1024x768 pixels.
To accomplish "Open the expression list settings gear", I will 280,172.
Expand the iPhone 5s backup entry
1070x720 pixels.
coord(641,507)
—————
WHAT YOU ARE ASKED TO DO
Could you retype every record above exactly as written?

SOLUTION
1024x768 pixels.
To accomplish "Open the expression list settings gear", I will 280,172.
Expand the iPhone 5s backup entry
1070x720 pixels.
coord(641,507)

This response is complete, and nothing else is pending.